You are wrong in your assumptions of how all this work.

You have defined very non-effective schema of matching CSS selectors 
that has complexity of O(N*N) (see:[1]) at least.

For testing any given DOM element for the selector:

.parent .child { ... }

following steps should be made:

1) check if the element has .child class. If no -> exit(false).
    That is O(1) operation.
2) check if it has parent element that has .parent class defined. If no 
-> exit(false).
    That is O(D) operation. D here is a depth of the DOM tree.

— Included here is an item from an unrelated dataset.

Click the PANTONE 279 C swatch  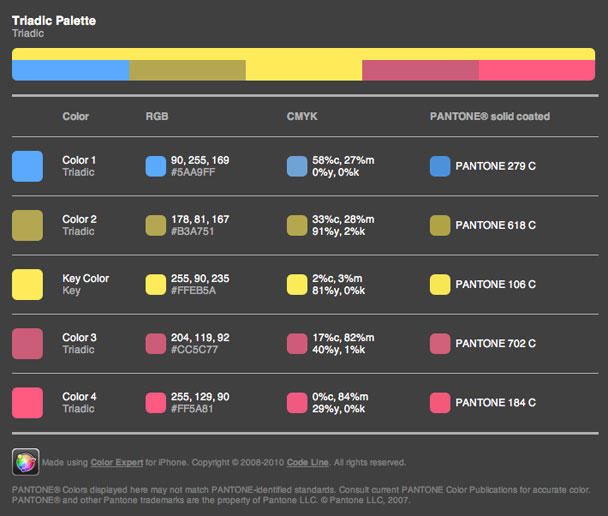coord(440,166)
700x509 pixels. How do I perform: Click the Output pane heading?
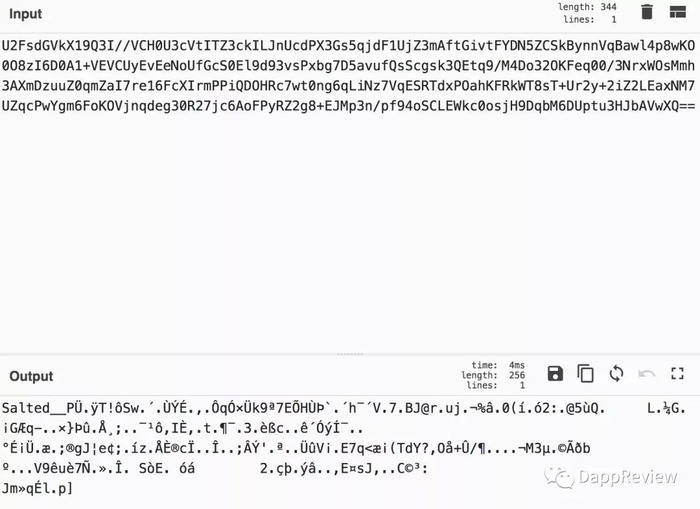[31, 376]
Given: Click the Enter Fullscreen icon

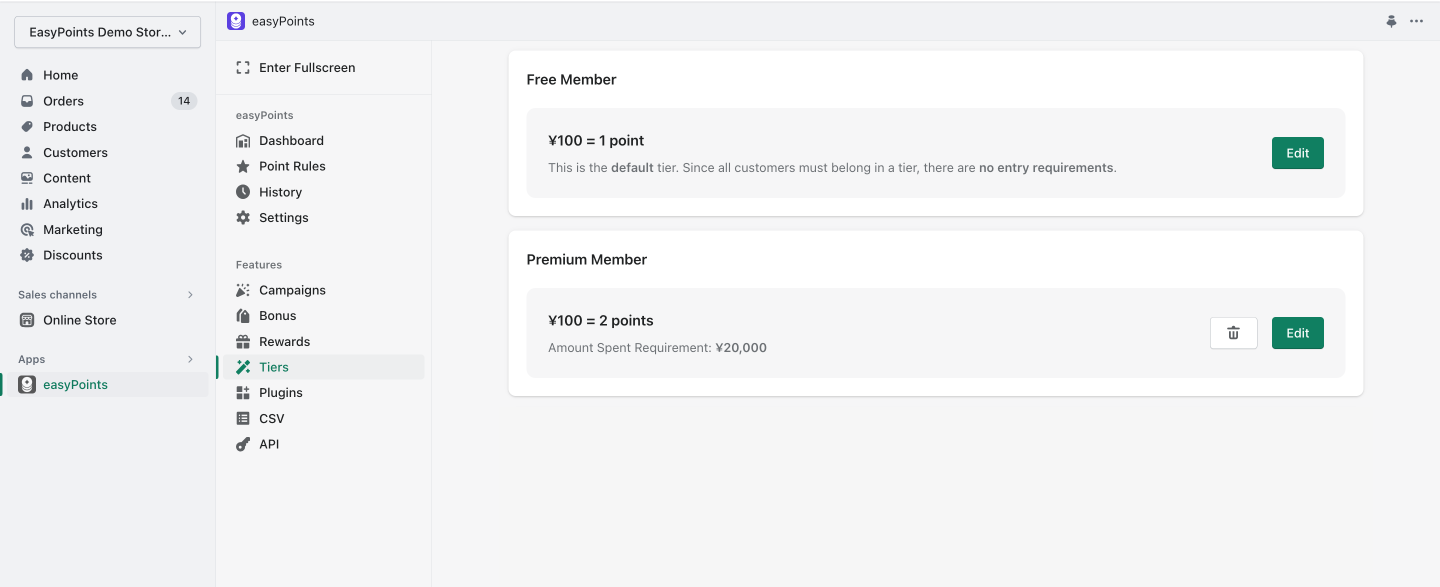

So the whole task is of O(N*D) complexity. N here is a number of DOM 
elements. No matter how many descendant groups in the selectors.

E.g. this selector:
   .super-parent .parent .child { ... }
has also complexity O(N*D)

And in the way you suspect how it works:

1) Find .parent DOM element - O(N) operation.
2) Find .child DOM element inside it - O(N) operation.
In total: O(N*N)

And for the selector:
   .super-parent .parent .child { ... }
complexity in your case will be: O(N*N*N).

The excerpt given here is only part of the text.